Thursday’s protest was organized by 60 students using social media starting Tuesday, said Clara Ruplinger, 21, the group’s media coordinator. The plan was for students to attend the college’s weekly convocation at Phelps-Stokes Auditorium. Convocation is a speaker series which most students are expected to attend. This week’s speaker was Melanne Verveer, the U.S. State Department Ambassador-at-Large for Global Women’s Issues and executive director of Georgetown University’s Institute for Women, Peace and Security. Verveer spoke for about 45 minutes about the strides women have made around the world and then invited questions from the student body. At that point, about a dozen students wearing tape over their mouths, representing silence regarding sexual assault, and teal ribbons on their wrists, representing sexual assault survivors, walked to the front of the auditorium.

In the audience was Berea’s Title IX officer Katie Basham, who was moved to tears as Jackson spoke.

“Our students are amazing, and they come to us with really remarkable stories,” said Basham, who has worked at Berea for 12 years. “The way that they feel empowered to share those stories and the way to help others and to bring healing to others, it’s something powerful and inspiring.”

Basham fields sexual harassment or assault reports either from students or from college employees in whom students have confided. Students can approach Basham anonymously. This marks the start of Berea’s processes for sexual misconduct cases, Roelofs wrote.

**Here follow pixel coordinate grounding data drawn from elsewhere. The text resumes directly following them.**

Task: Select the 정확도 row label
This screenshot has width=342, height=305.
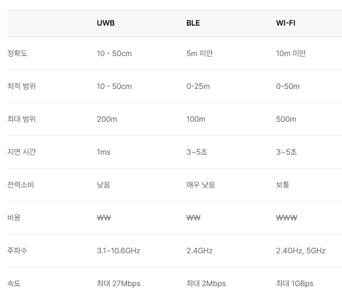Action: 18,53
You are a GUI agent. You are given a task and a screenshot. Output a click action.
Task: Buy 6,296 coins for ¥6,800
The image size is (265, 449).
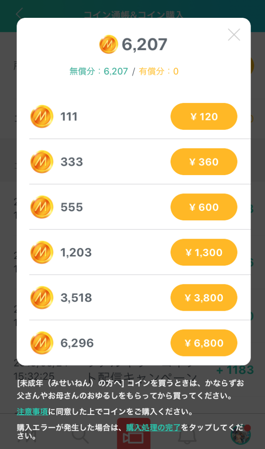pos(204,343)
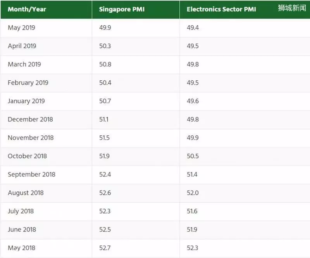Click the November 2018 electronics value 49.9

[x=193, y=138]
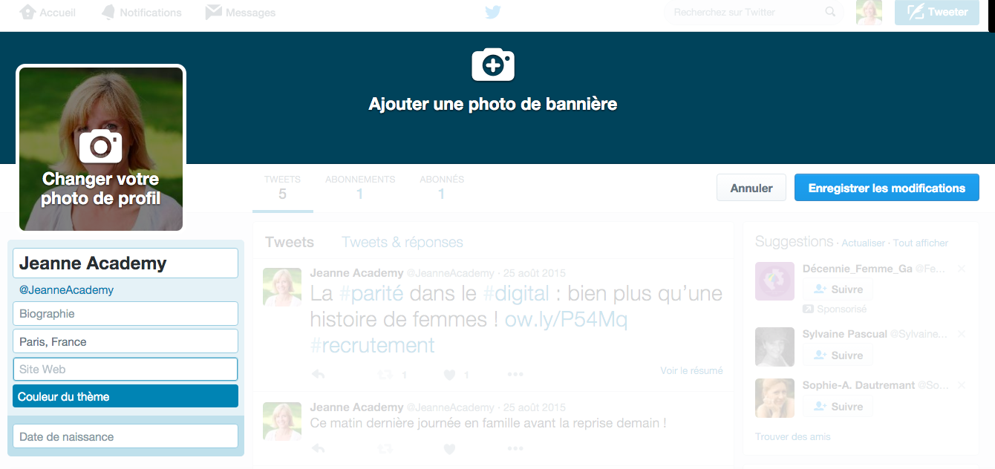Click the Biographie input field
The image size is (995, 469).
pyautogui.click(x=125, y=314)
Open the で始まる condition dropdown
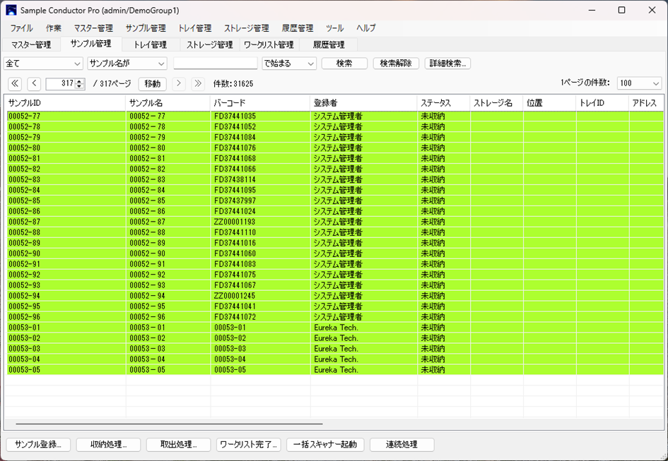This screenshot has width=668, height=461. click(x=289, y=64)
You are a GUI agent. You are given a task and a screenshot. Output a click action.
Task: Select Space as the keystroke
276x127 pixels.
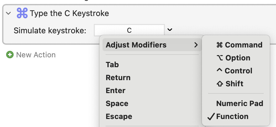coord(117,104)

Depending on the case, the student judicial code is used to determine whether a hearing before the Campus Conduct Hearing Board (CCHB) is necessary. The CCHB is made up of Berea staff and students. Both parties can present evidence. The board’s decisions can be appealed, and students are informed of their rights to pursue legal action and file a complaint with the U.S. Department of Education, Office for Civil Rights or other agencies.

In the Title IX case from the spring of 2015, both parties involved in the CCHB hearing declined to appeal, Roelofs said. Basham would not comment on whether the victim had approached police regarding the incident.

In 2015, Berea College received nine reports of rape on campus, according to data released in its annual security report.

Berea College will hold a forum on sexual assault at 7 p.m. Oct. 4 in its activities room. Roelofs and Basham will be in attendance.

“Participating in this protest was an extremely important and personal decision for me,” Ruplinger said. “Rape, sexual assault, sexual harassment is more than just the stranger on the sidewalk. It is the uncle, the best friend, the brother, the father, the trusted colleague. It is the man who is silent as his friend jokes about that rape, sexual assault or harassment, because he values his friendship more than he values the dignity, life, and safety of the women his friend demeans/assaults.”